When reviewing a trial court order sustaining a demurrer without leave to amend, we give the complaint a reasonable interpretation, and treat the demurrer as admitting all material facts properly pleaded. (Blank v. Kirwan (1985)39 Cal.3d 311, 318.) We do not assume the truth of contentions, deductions or conclusions of law. (Moore v. Regents of University of California (1990) 51 Cal.3d 120, 125.) "The judgment must be affirmed 'if any one of the several grounds of demurrer is well taken. [Citations.]' .... However, it is error for a trial court to sustain a demurrer when the plaintiff has stated a cause of action under any possible legal theory. [Citation.] And it is an abuse of discretion to sustain a demurrer without leave to amend if the plaintiff shows there is a reasonable possibility any defect identified by the defendant can be cured by amendment. [Citation.]" (Aubry v.
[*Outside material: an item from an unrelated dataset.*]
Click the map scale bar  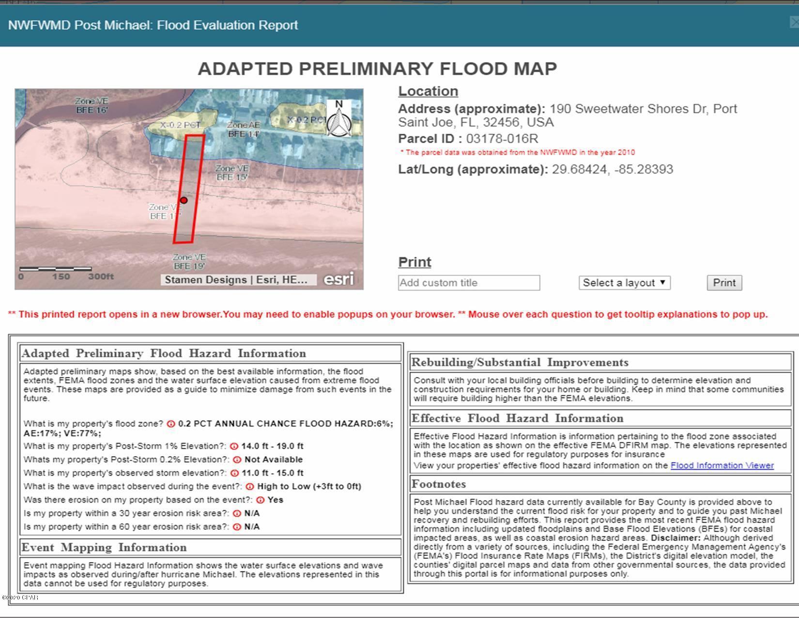[56, 269]
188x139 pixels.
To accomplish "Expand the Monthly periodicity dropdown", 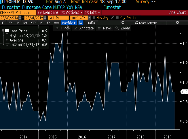I will pyautogui.click(x=69, y=23).
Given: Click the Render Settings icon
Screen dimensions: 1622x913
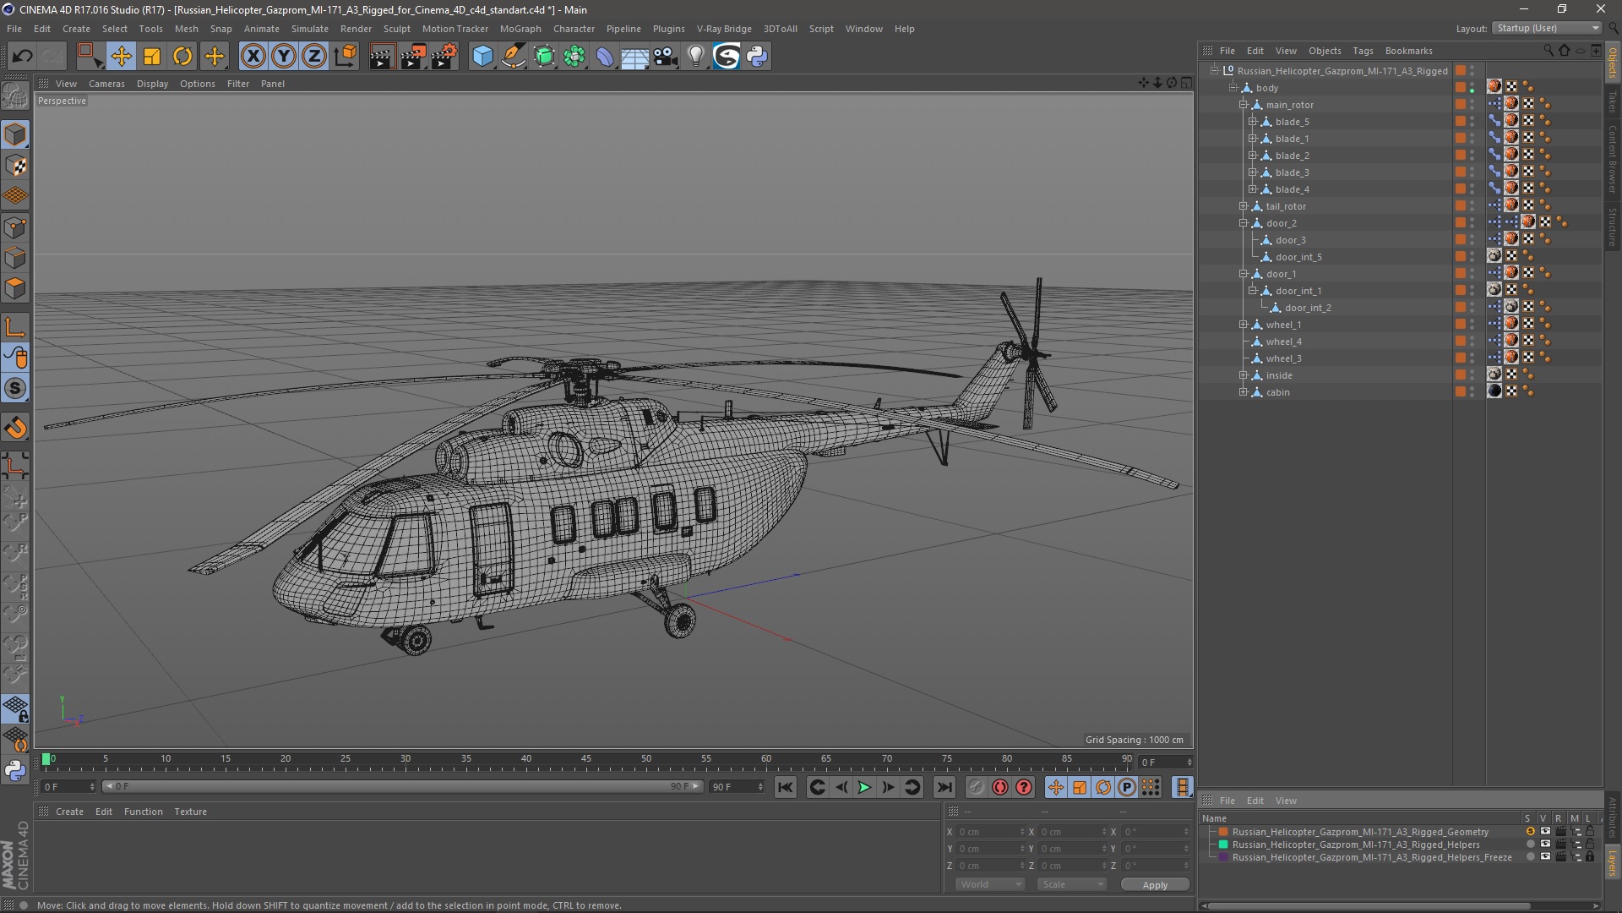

Tn-City Hospital Dist. (1992) 2 Cal.4th 962, 967.)
A. The Regulatory Scheme
We first examine section 6546.1 and the regulations regarding airport noise.
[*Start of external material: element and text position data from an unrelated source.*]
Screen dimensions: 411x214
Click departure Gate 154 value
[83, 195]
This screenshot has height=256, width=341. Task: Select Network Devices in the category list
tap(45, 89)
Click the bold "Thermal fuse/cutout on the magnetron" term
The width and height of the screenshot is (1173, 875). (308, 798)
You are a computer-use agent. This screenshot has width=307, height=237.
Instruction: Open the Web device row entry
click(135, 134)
As originally enacted in 1976, section 6546.1 provided: "In operating the airport, the [Authority] shall not permit or authorize any activity in conjunction with the airport which results in an increase of the size of the noise impact area based on a community noise equivalent level of 70 decibels as established pursuant to Title 4, California Administrative Code, Chapter 9, Subchapter 6, and shall further comply with the future community noise equivalent levels prescribed by such title as it now exists or is hereafter amended.". (Stats. 1976, ch. 919, s. 1, pp.2103-2104, emphasis added.) The interpretation of the italicized language is the subject of significant disagreement between the parties, which we discuss below. The statute also provides that the Authority is to implement noise monitoring requirements in accordance with administrative regulations. The Authority is admonished: "the entity shall diligently pursue all reasonable avenues available to insure that the adverse affects of noise are being mitigated to the greatest extent reasonably possible." [FN 2] (Ibid)
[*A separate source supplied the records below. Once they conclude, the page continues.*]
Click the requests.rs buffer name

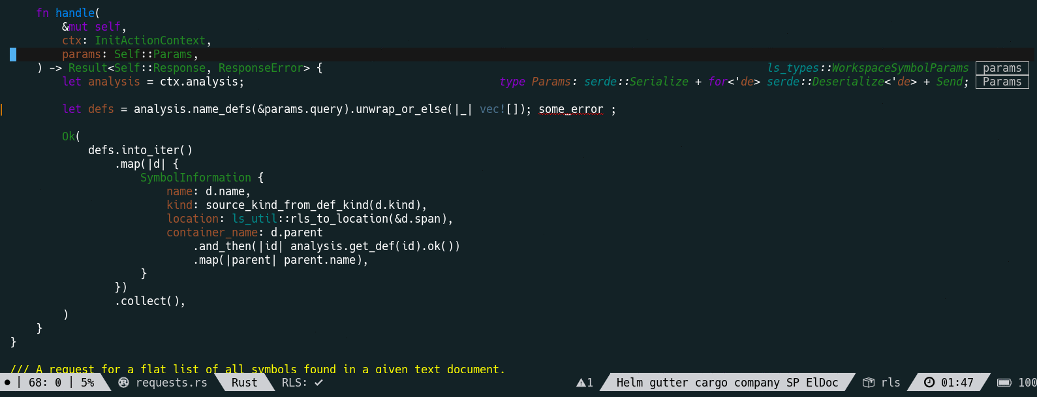pyautogui.click(x=171, y=383)
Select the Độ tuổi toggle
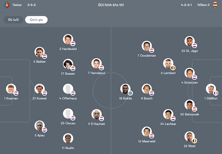222x154 pixels. pos(14,20)
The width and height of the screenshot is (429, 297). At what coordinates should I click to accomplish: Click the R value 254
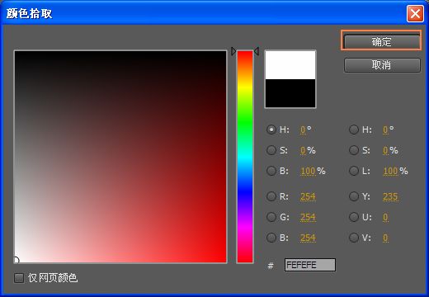point(308,196)
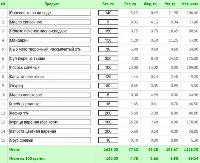Edit the weight field for Мандарин
This screenshot has height=163, width=200.
coord(108,40)
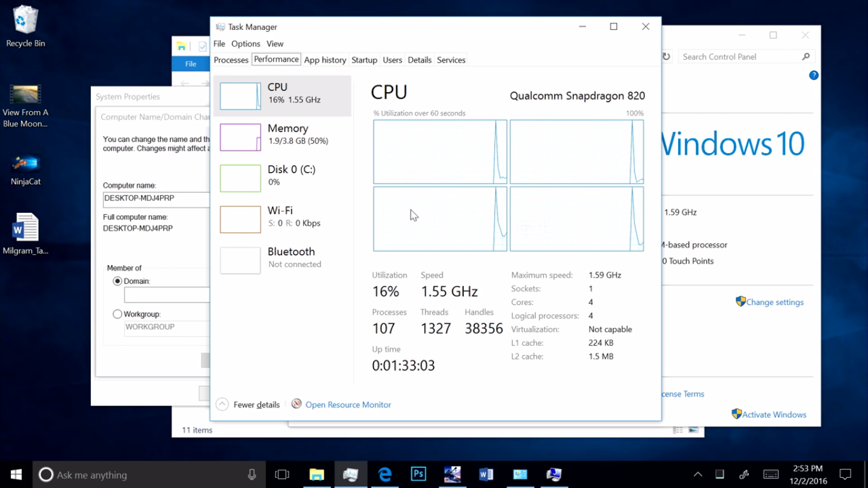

When section 6546.1 was enacted in 1976, title 4, California Administrative Code, section 50l2, already was in place, setting the community noise equivalent level (CNEL) at 70 decibels for existing airports until December 31, 1985 and at 65 decibels thereafter. Section 5012 of former title 4 provided:
Section 5001 of the regulations defines relevant terms. "Noise impact area" is defined as: "[T]he area within the noise impact boundary that is composed of incompatible land use." (Cal. Code Regs., tit. 21, s. 5001, subd. (k).) "Noise Impact Boundary" is defined as: "[T]he locus of points around an airport for which the annual CNEL is equal to the airport noise standard established in Section 5012." (Cal. Code Regs., tit. 21, s. 5001, subd. (1).) "CNEL" is the acronym for "Daily Community Noise Equivalent Level," which is defined in section 5001, subdivision (f) of the regulations as the adjusted average daytime noise level according to a specified formula which takes into account noise over a 24 hour period. [FN 3] Section 5014 of the regulations provides that incompatible land uses include residences, schools, hospitals and convalescent homes, and places of worship.
Article 5 of title 21 of the Code of Regulations provides that a proprietor of an airport may obtain a variance from the requirements of section 5012. The Authority acknowledges that the Airport has been operated under a series of such variances since it acquired the Airport in 1978.